From left, Jim Kriner, Anthony Novelli, Shikima Jones, Jason Daoust, Cid Hamling, Michael Marsh and Doug White raise a banner to celebrate aluminum can recycling. (Photo provided by Doug White)
From left, Jim Kriner, Anthony Novelli, Shikima Jones, Jason Daoust, Cid Hamling, Michael Marsh and Doug White raise a banner to celebrate aluminum can recycling. (Photo provided by Doug White)

Island Green Living Association celebrated the transport of almost 400,000 aluminum cans from their St. John storage site, the ReSource Depot at Susannaberg, to Puerto Rico on Saturday.

“This is the culmination of our four years of crushing cans,” said Doug White, IGLA co-founder. “We’re finally shipping them off island to be recycled. We shipped about 15,000 pounds.”

White said the project to ship the cans off island had been in the works when the hurricanes of 2017 hit. In January 2019, IGLA hired a new operations manager, Anthony Novelli, who has stepped up can collection, personally showing up at popular sites to waylay tossed-out cans that would otherwise end up in the landfill.

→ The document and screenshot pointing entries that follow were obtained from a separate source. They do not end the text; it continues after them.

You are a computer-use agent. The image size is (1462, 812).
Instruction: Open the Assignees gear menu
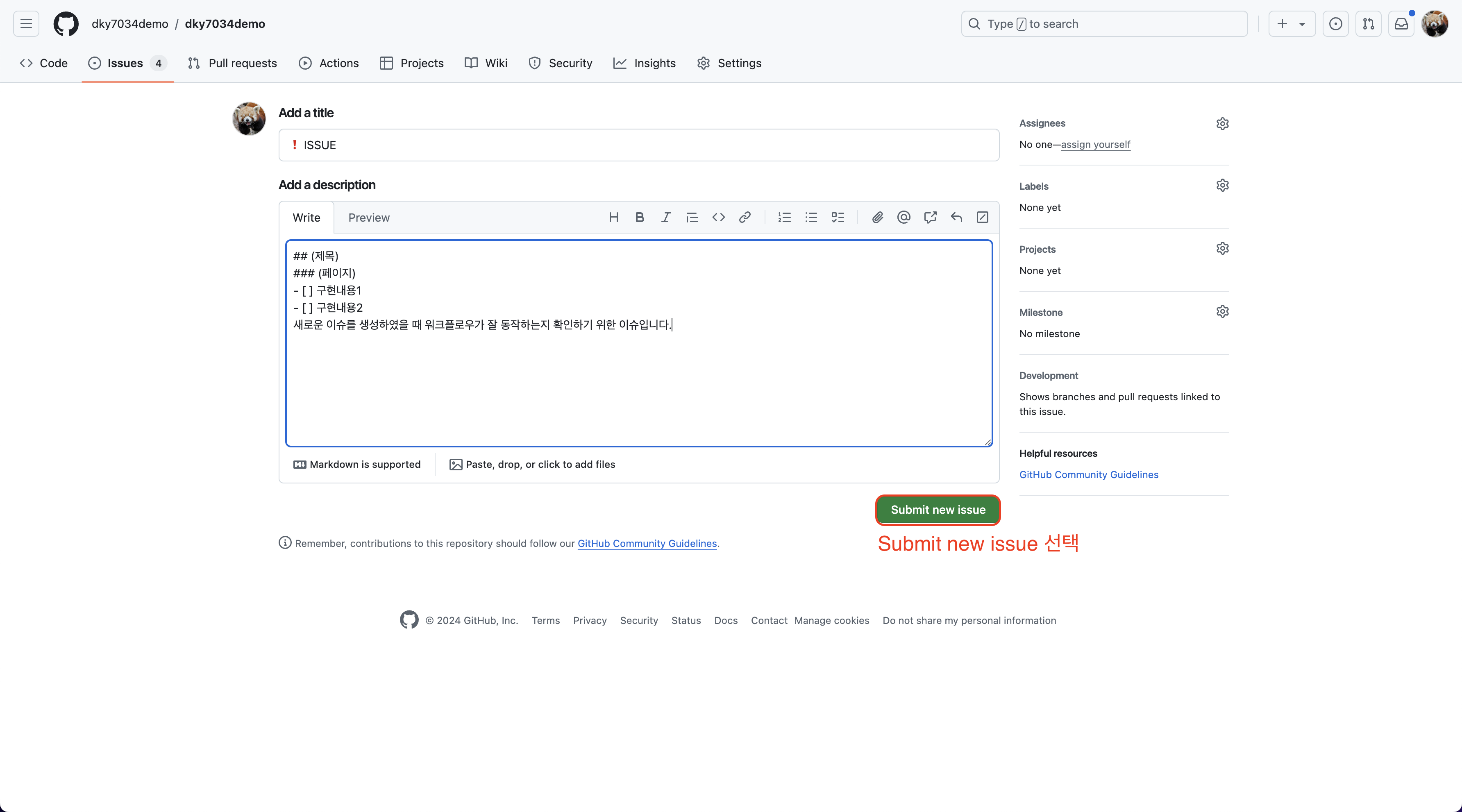tap(1222, 124)
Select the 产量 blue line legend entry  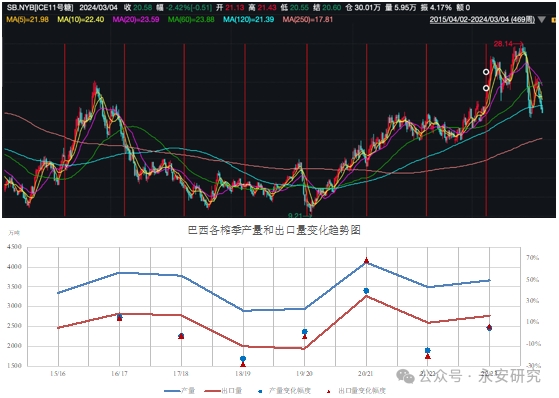[x=179, y=391]
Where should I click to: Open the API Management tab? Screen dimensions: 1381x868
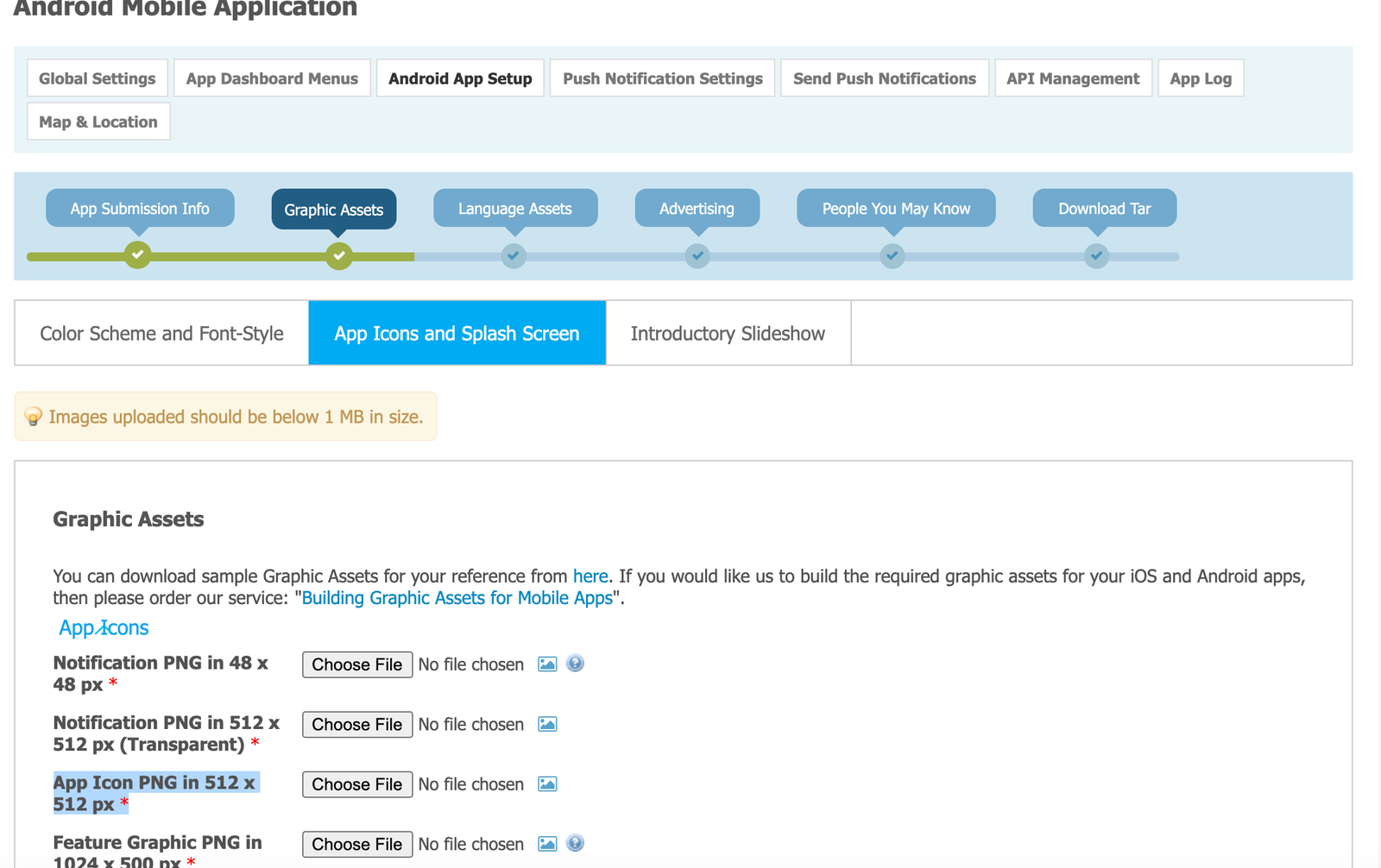[x=1073, y=79]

The biggest obstacle for recycling the cans lay in transporting them to a recycling center, but individuals and businesses volunteered to make the project feasible.

White said IGLA originally planned to ship the cans to Atlanta, where crushed cans can be sold at 65 cents a pound, but the shipping costs were prohibitive. Instead they found a recycler in Puerto Rico who would pay 45 cents per pound.

“The real breakthrough came when we realized that the Norma H, an inter-island [marine] freight service, was making a regular monthly trip to deliver materials to St. John,” said White. “They let us know when they were making their next run to St. John.” The now-empty Norma H. agreed to transport the cans to Puerto Rico without charge.

Local businessman Michael Marsh then volunteered to provide two trucks to transport the cans from Susannaberg to the Norma H. IGLA board members and other community activists stepped up to lend a hand, including Steve DeBlasio, who operated the forklift.

St. John Administrator Shikima Jones posted an upbeat video on social media congratulating volunteers for their efforts.

“We’re promoting keeping our beautiful island clean,” she said. “We’re resilient and excited. Remember, recycle, recycle, recycle!”

White said the Puerto Rico recycler pays $900 per ton for crushed cans and then consolidates what they collect for sale off island. IGLA could recoup nearly $7,000 from the sale, White said.

The money will be used to open new recycling services through the ReSource Depot.

“We’re getting ready to buy a glass crusher, an Andela GP Mini glass pulverizing system which can process 500-1000 pounds of glass an hour,” said White.

“It produces usable material right out of the machine, including silica sand and glass aggregate that has edges so soft you can walk on it barefoot,” he said.

The equipment costs almost $55,000 and is expected to take four months to arrive on island once the order has been completed.

IGLA is also investing in another machine, which will sort the material processed by the glass crusher into five different products which can be used in landscaping and construction.

“The products can be used for sidewalks, for making tiles and countertops,” he said.

IGLA hopes to sell to the products to fabricators building supply stores.

The money to purchase the equipment was raised by IGLA though a fundraising effort spurred by IGLA Board President Harith Wickrema. IGLA has almost raised $100,000 to match a grant in the same amount.

The next challenge will be recycling plastics, but White said that problem has no immediate solution in sight. Recyclers pay very little for plastic, especially since China, where most of the plastic recycling takes place, has raised limits for contamination levels that they will accept.

“We have been looking for a safe solution to recycling plastic on island. It takes a tremendous volume to make a viable product. We’re struggling to find a solution.”